Sunday, January 31, 2010
omg
odyssey's tomorrow.
nervousness.
wonder how wet zq and jar are feeling.
it's always like this.
the day before the event.
sweaty palms, beads of fine perspiration rolling down; containing;
"will it go well?"
met up with becks, keong and tongtong today for tongtong's 3-days-in-advance birthday lunch.
no presents were involved though.
soup spoon is just as delish as ever.
pineapple in clam chowder was weird.
plus chicken wrap with mushroom didn't go down too well with the girls O.o
good time of fellowship.
hey it's our ECHO. sans alphie and elaine.
but there's always time to catch up.
hopefully there's time to catch up.
hopefully.
it's scary how someone you know
could very well leave you soon.
someone you thought was in the greatest shape of his life;
someone you thought you'd never see ill;
someone who annoyed you greatly
but you still always smiled because only friends are
that idiotic.
like nish said.
why.
when you know he doesn't deserve it.
no one does.
go away cancer.
just go away.
you should really sleep now.i'm tired.
math does that to you.yeah i know.
go sleep.is orientation going to be balls-to-the-walls awesome?
damn straight.kay thanks good night.
good night....
and yes i get schizo sometimes.
Lino squeezed Panda at 10:47 PM
Saturday, January 30, 2010
hallo world. i'm in school.
no surprise there.
listening to Don't Go Away by Oasis. From Hadi.
hannah is surprisingly quiet. this is due to zhenqiang and i implementing a variable-tax system on her. think of it as income tax/utility tax: the louder she is, the more she pays. this is, after all, an improvement over the previous pseudo-imperialist society where we would have just banned her voice altogether
gah. came at 7.30. it's now 8.50. opac rehearsal has not started. i don't think it's going to start anytime soon. omg. hadi's uploading his blog next to me. the power of peer pressure.
...
and yes, i think oasis sounds quite nice.

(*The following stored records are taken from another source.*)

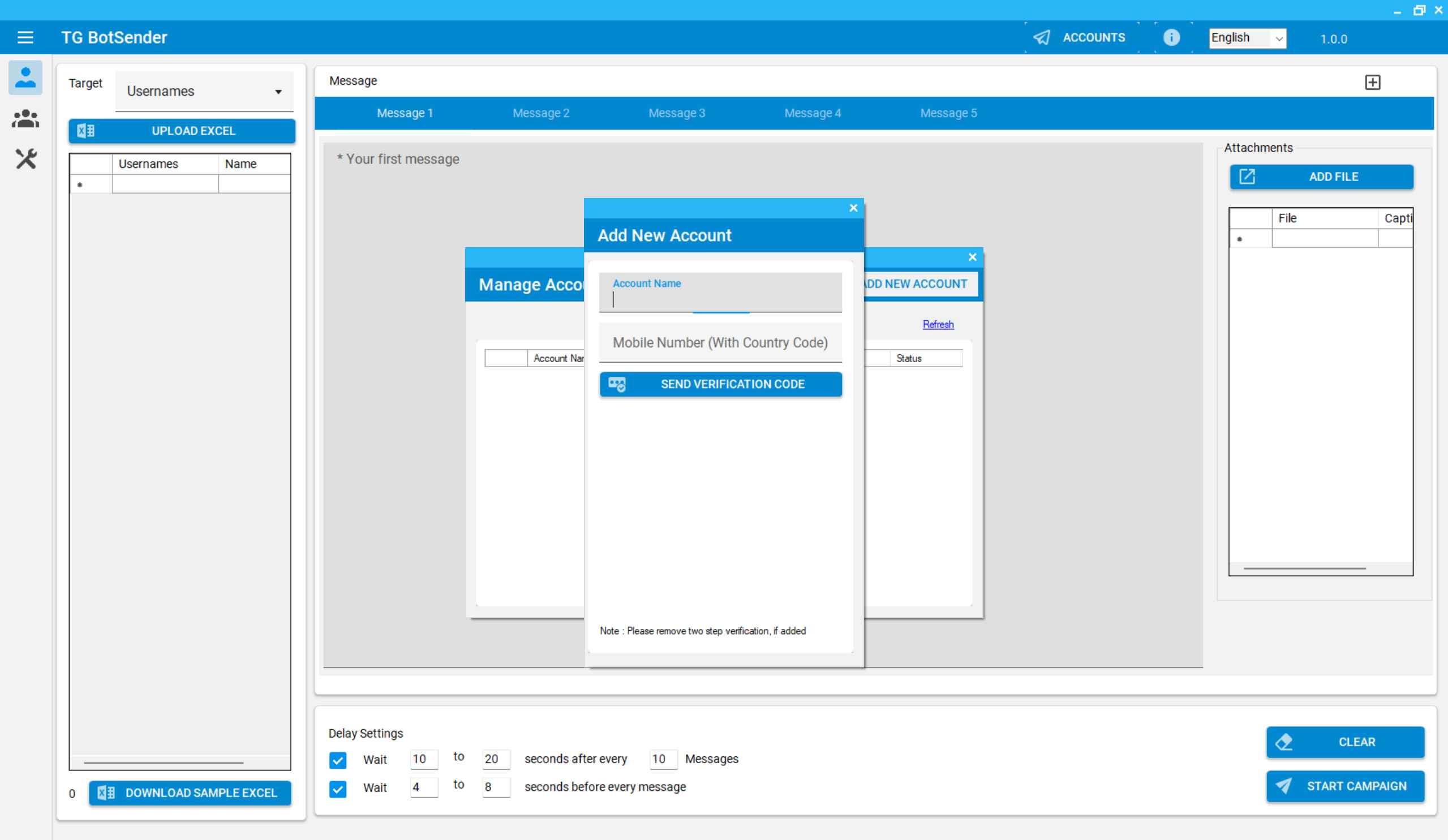Click the Account Name input field

pyautogui.click(x=720, y=299)
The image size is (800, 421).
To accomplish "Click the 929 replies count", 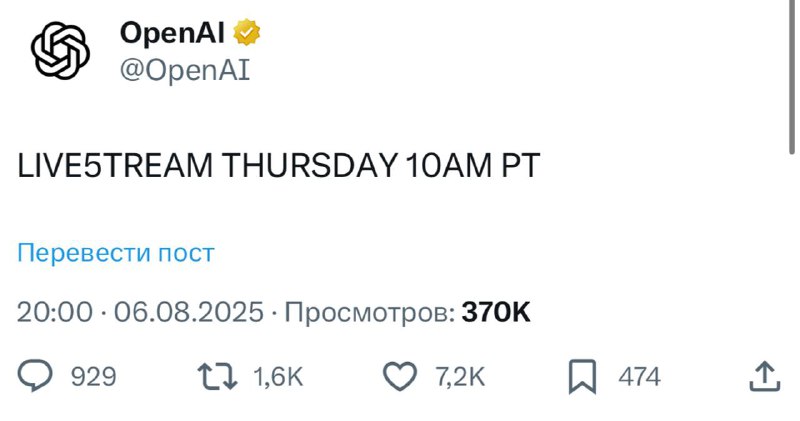I will (x=93, y=377).
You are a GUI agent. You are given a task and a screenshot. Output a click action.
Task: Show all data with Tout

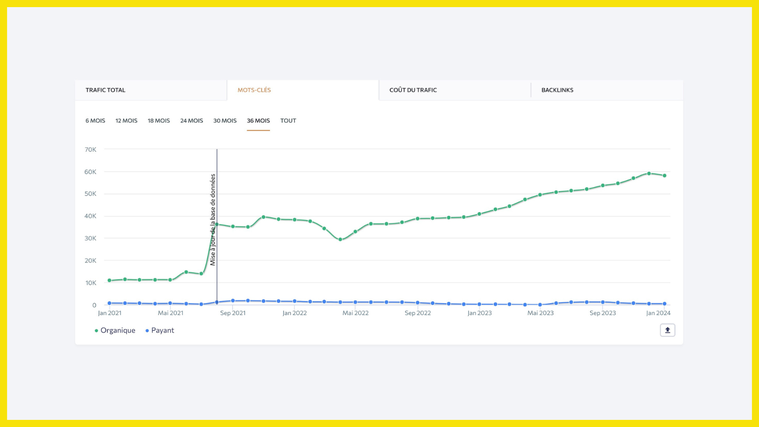click(288, 121)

Lino squeezed Panda at 8:43 AM
Thursday, January 28, 2010
i wanna hug you darn it.
just open up to me.
...
and yes, i still haven't done f(inequalities)
Lino squeezed Panda at 11:15 PM
Wednesday, January 27, 2010
tomorrow's admin day.
okay. okay. O
Kay.
many things running through my head now.
not the least of which is the darn functions+inequalities.
time passes so fast.
...
and yes, i really don't wanna do f(inequalities)

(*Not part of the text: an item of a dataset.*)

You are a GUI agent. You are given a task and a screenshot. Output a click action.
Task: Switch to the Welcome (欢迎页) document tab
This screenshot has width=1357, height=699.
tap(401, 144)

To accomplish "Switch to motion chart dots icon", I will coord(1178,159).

Lino squeezed Panda at 9:32 PM
Friday, January 22, 2010
some people tell me
you're never great until you fall.
some people tell me
you're never great until you fall
and get up.
they're wrong.
you're never great until you fall
and get up
with your friends by your side.
no one's perfect.
and of course i don't expect myself to be perfect.
not all the time.
it's just too tiring.
ki is quite annoying.
for one, it's making me auto-analyze the statements of the people around me and checking the logic.
...
and yes, it's just another one of those emo nights.
Lino squeezed Panda at 11:09 PM
Thursday, January 21, 2010
well, tired has taken on a new meaning.
probably will be redefined again come Orientation.
CTC planning is really tiring. how Wet/Jar/ZeeQ plan Orientation is beyond me. major kudos, major kudos.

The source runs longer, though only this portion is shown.